Mojo's mouth has that "infected" odor this morning. My large animal vet has a long lasting (7 day) antibiotic injection, I don't remember the name of it. 

Should I get this or would something else be better? I want to get him started on tx today. At home I have penicillan and LA200

If you recommend something I have at home can you let me know the dose and duration for a 75#'er? Thanks!!


----------



## Randi (Apr 22, 2011)

I'm all about LA200. You could actually give a dose orally, and then do the sq stuff.


----------



## Burns Branch Boers (Apr 11, 2011)

That is great! so LA 200 is good for wound infections? How much to give orally? I know it is 1cc for his weight sub-q correct? Would I do 3 days? Orally the 1st and 2 more injections??


----------



## ksalvagno (Oct 6, 2009)

The 7 day antibiotic that your vet has is probably Draxxin. That works best for lung infections. I wouldn't use it for wounds. My personal choice for wounds is Penicillin but I'm sure the LA200 works fine too.


----------



## freedomstarfarm (Mar 25, 2011)

Does he have a wound or does his mouth smell? It could be his cud as sometimes that can be a bit stinky.


----------



## Burns Branch Boers (Apr 11, 2011)

Freedom Star-on Saturday he was running outside of the pasture and he jumped on an old dog house we had put to the side (because it was falling apart) and he got a nail through the bottom of his chin, it poked through to where the inner lip and gum lines meet :tears: 

I have been flushing the wound (inside the mouth and the bottom of the chin) 3x's a day and infusing w/triple anti-biotic cream. But with this being by his mouth I was scared he would get an infection

This morning when I flushed the wound I could def. smell the bad "meat" like smell. So my guess is he def. does have an infection going on. It must have just gotten bad enough to notice because last night I did not smell anything. I am pretty sure it is not cud--I know that can me a "gassy" type of an odor.


----------



## toth boer goats (Jul 20, 2008)

Wow... flushing it and putting antibiotic stuff in there 3x a day and still has infected....I recommend having a vet take a look... a piece of the nail or something may of remained in there.. and festered..... Also... is he up to date on his CD&T shot ...rusty nails may cause tetanus....


----------



## Burns Branch Boers (Apr 11, 2011)

After speaking to the vet I work for I have decided to treat w/the penicillan G, 3ml sub-q--2x's a day for 5 days. Flush the wound out 2x's a day w/chlorhexidine solution. 
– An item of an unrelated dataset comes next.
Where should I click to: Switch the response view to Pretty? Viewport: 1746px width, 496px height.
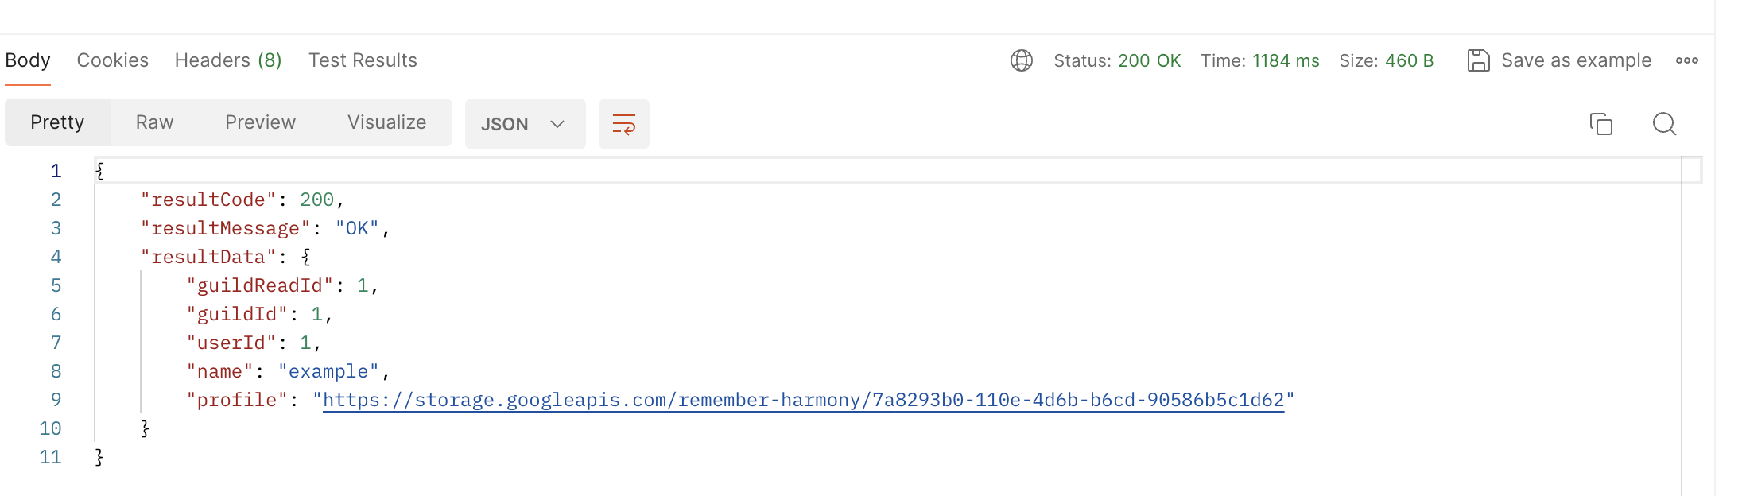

I went home at lunch (Hubby was there to hold Mojo) and I gave him 1st injection of penicillan and I flushed the wound. When I flushed w/the curved tip syringe the vet. reccomended I use puss and bloody ooze came out. So I am glad I decided to get more aggressive w/his tx.

Toth--I will def. keep that in mind. I may have him looked at if it is not all resolved in a couple of days (by that I mean well on the road to recovery) he has no fever and eats/plays like normal. I think the wound was abcessing because it was so deep (and the nail was dirty)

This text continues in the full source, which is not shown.